§ EXERCISE REQUIREMENTS
Update the stretch of data from the line containing "Click the bullet" through the line containing "Action: (x=22, y=1)" by changing "Commodities" to "Currencies", and return only those lines with nothing else altered.

§ DATA SHOWN
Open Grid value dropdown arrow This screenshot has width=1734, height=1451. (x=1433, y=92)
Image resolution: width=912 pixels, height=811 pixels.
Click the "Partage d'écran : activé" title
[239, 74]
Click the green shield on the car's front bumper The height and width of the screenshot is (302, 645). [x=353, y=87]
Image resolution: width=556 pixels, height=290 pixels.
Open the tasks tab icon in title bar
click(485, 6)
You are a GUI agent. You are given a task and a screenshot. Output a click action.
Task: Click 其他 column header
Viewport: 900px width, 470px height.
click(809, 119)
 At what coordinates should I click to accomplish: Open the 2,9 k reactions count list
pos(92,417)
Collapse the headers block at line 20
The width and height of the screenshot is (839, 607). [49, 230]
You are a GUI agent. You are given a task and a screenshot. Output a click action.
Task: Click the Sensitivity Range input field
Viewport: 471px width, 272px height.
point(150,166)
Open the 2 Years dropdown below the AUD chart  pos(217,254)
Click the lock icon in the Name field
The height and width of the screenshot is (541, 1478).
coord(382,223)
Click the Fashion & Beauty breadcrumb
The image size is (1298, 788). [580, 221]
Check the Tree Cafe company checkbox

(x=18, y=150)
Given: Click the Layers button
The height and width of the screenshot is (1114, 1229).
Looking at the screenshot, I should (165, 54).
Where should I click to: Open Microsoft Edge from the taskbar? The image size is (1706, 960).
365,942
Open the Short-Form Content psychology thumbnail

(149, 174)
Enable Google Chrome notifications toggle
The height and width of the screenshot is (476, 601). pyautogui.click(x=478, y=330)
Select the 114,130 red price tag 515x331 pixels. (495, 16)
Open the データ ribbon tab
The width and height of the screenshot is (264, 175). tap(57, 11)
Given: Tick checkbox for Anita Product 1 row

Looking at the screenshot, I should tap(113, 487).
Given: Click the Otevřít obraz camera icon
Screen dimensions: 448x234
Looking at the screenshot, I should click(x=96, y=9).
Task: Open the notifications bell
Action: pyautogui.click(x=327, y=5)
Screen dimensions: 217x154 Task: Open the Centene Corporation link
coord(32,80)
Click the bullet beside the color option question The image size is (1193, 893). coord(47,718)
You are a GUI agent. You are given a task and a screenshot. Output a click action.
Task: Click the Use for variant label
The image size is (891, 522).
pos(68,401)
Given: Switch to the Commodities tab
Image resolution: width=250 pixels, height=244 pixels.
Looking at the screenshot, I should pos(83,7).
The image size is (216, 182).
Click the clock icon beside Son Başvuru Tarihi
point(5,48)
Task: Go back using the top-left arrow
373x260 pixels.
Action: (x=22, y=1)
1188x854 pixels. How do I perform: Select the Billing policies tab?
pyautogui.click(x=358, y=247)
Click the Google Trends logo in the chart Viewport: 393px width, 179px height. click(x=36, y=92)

§ RESULT OF THIS TASK
Click the bullet beside the color option question The image size is (1193, 893). coord(47,718)
You are a GUI agent. You are given a task and a screenshot. Output a click action.
Task: Click the Use for variant label
The image size is (891, 522).
pos(68,401)
Given: Switch to the Currencies tab
Image resolution: width=250 pixels, height=244 pixels.
Looking at the screenshot, I should pos(83,7).
The image size is (216, 182).
Click the clock icon beside Son Başvuru Tarihi
point(5,48)
Task: Go back using the top-left arrow
373x260 pixels.
Action: (x=22, y=1)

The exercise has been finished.